● **ACTIVITY**:
Transcribe the listing word for word, beginning at its first line and ending at the line containing "You are a GUI"; omit the pictures.

[THE RECORDS — start]

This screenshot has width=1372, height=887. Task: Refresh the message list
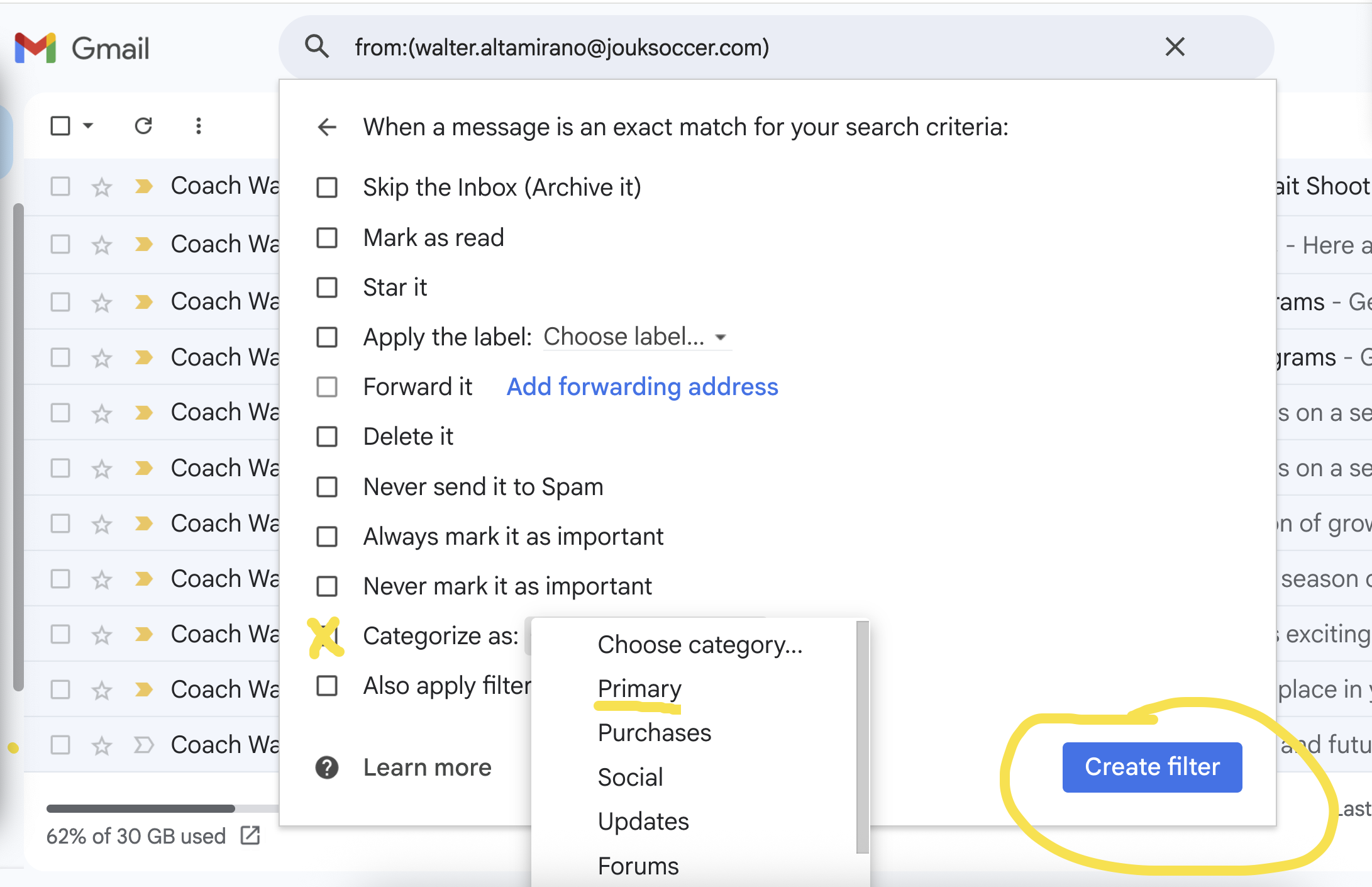(143, 126)
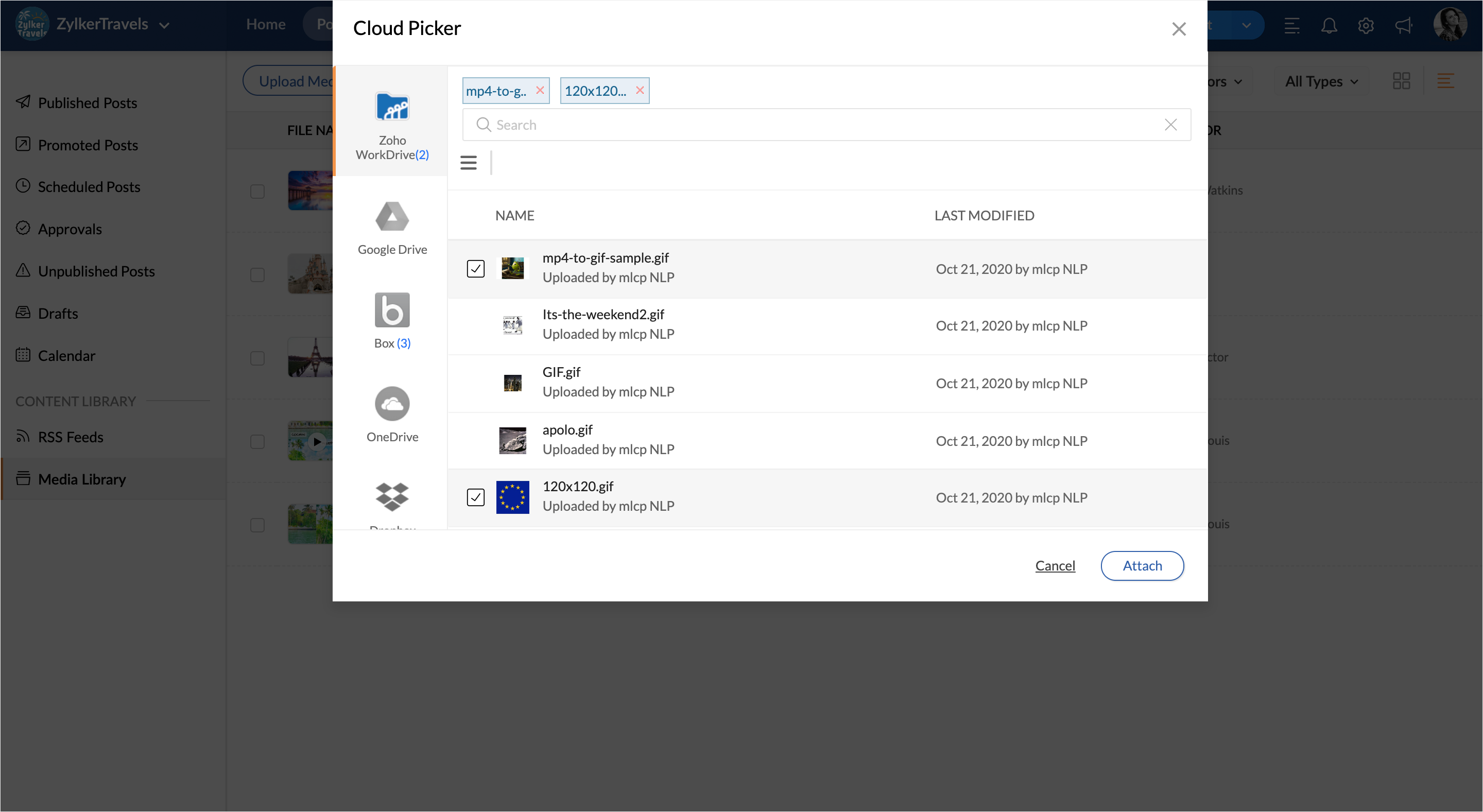Cancel the Cloud Picker dialog

point(1055,566)
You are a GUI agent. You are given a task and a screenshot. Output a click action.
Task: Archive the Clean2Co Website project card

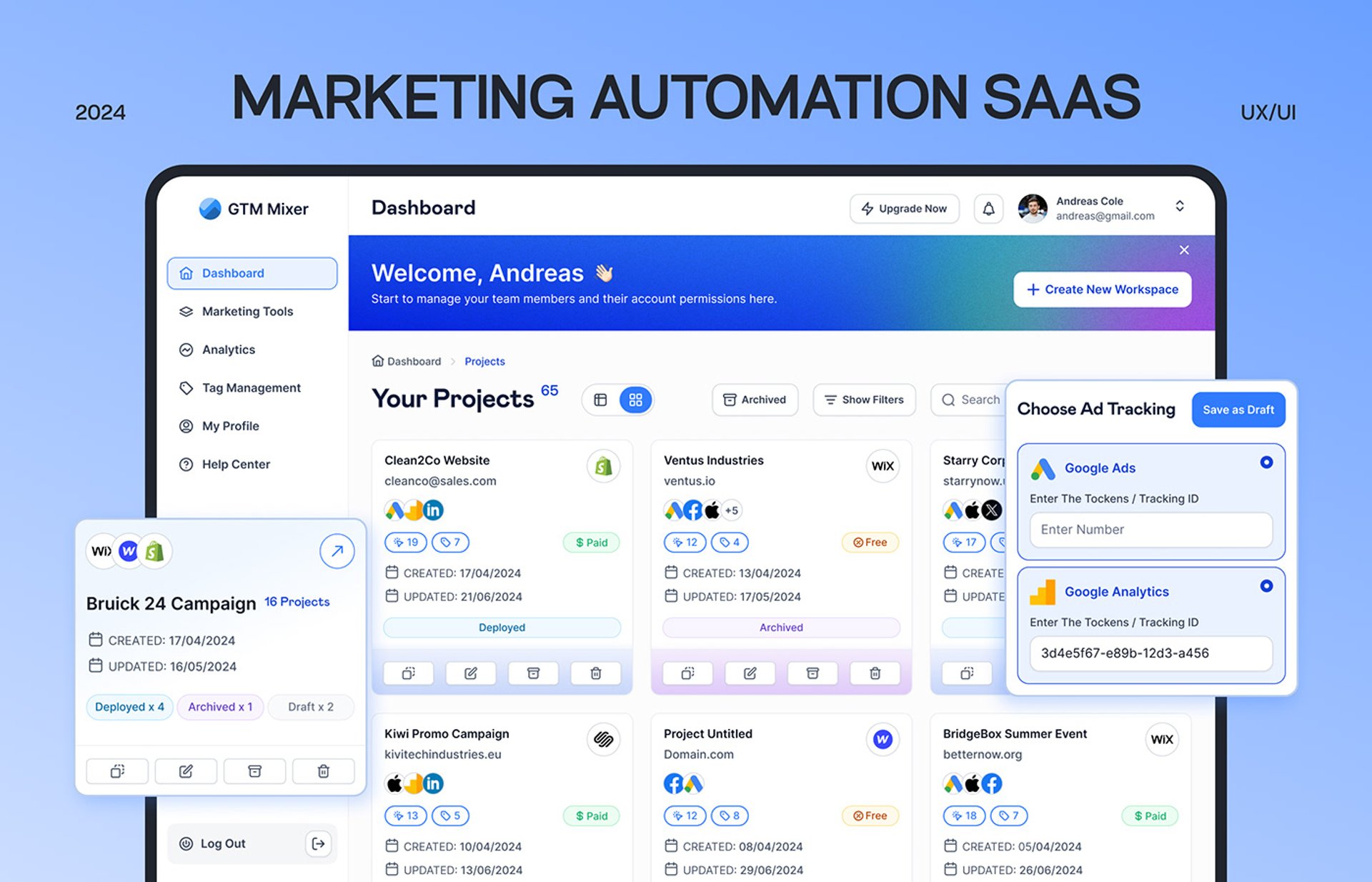533,673
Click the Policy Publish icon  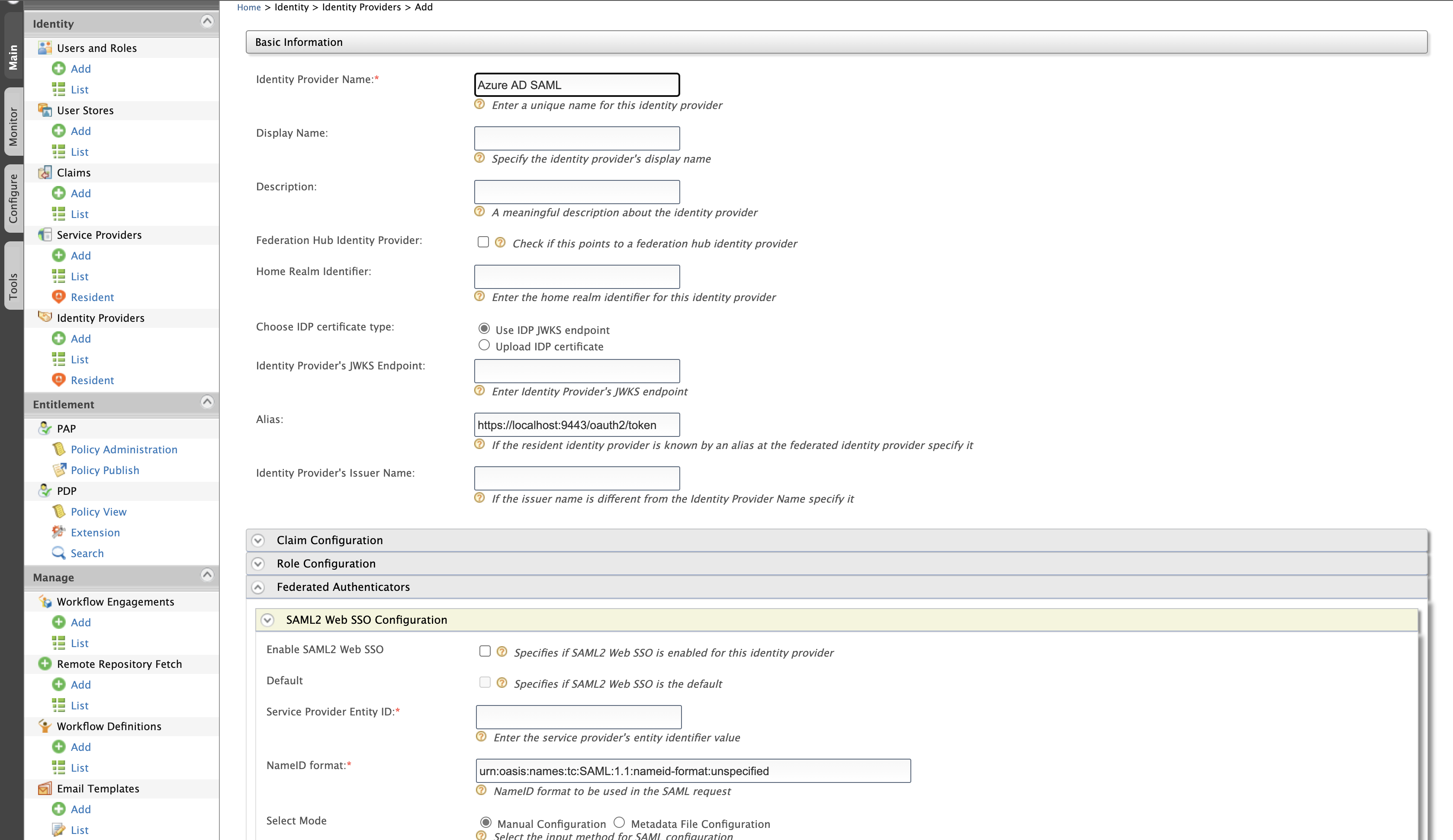point(59,470)
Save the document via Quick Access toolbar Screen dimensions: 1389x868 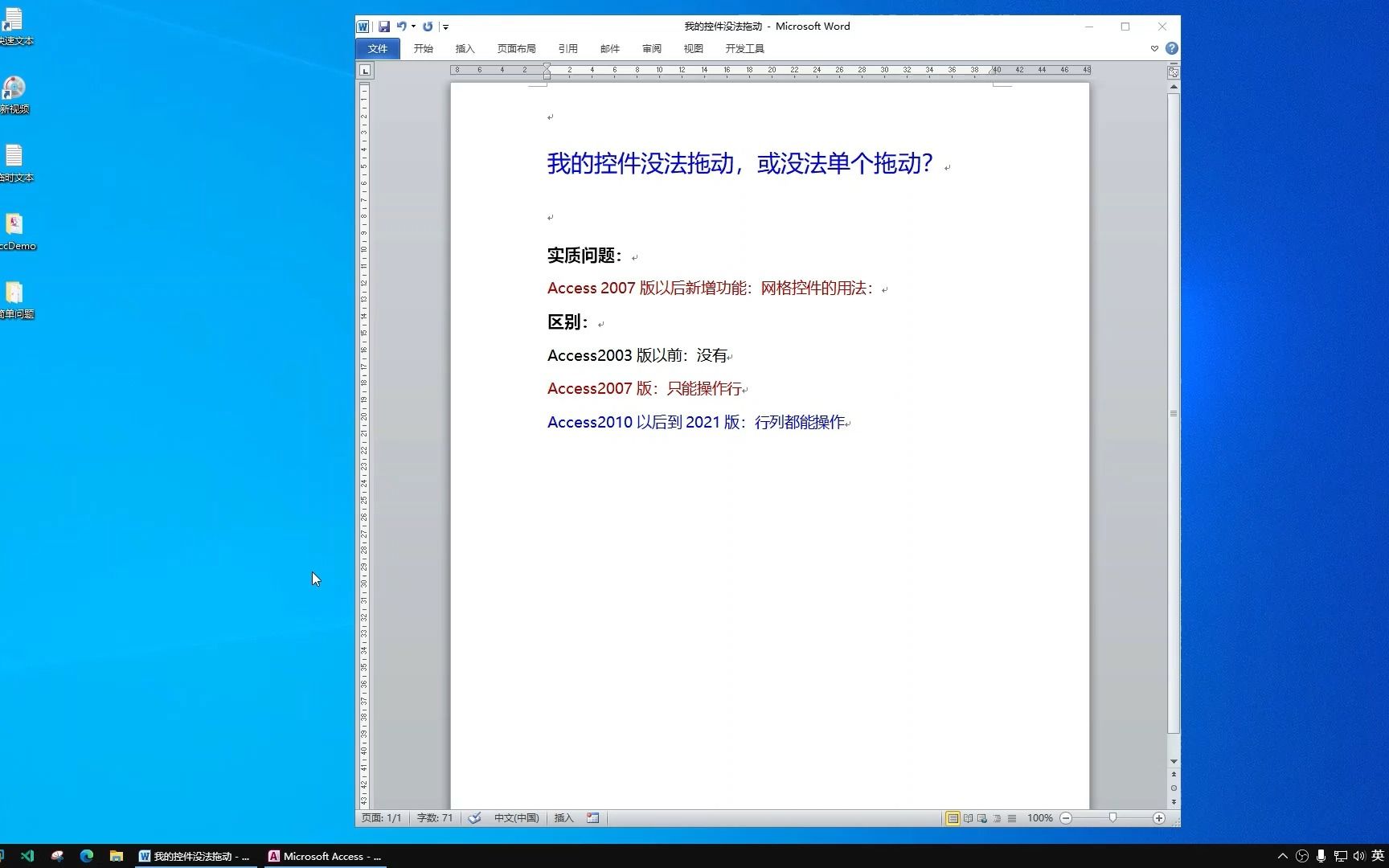click(385, 27)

[THE RECORDS — finish]

● **REPLY TO THE EXERCISE**:
This screenshot has width=1372, height=887. Task: Refresh the message list
(143, 126)
Cancel the Cloud Picker dialog

point(1055,566)
You are a GUI agent. You are given a task and a screenshot. Output a click action.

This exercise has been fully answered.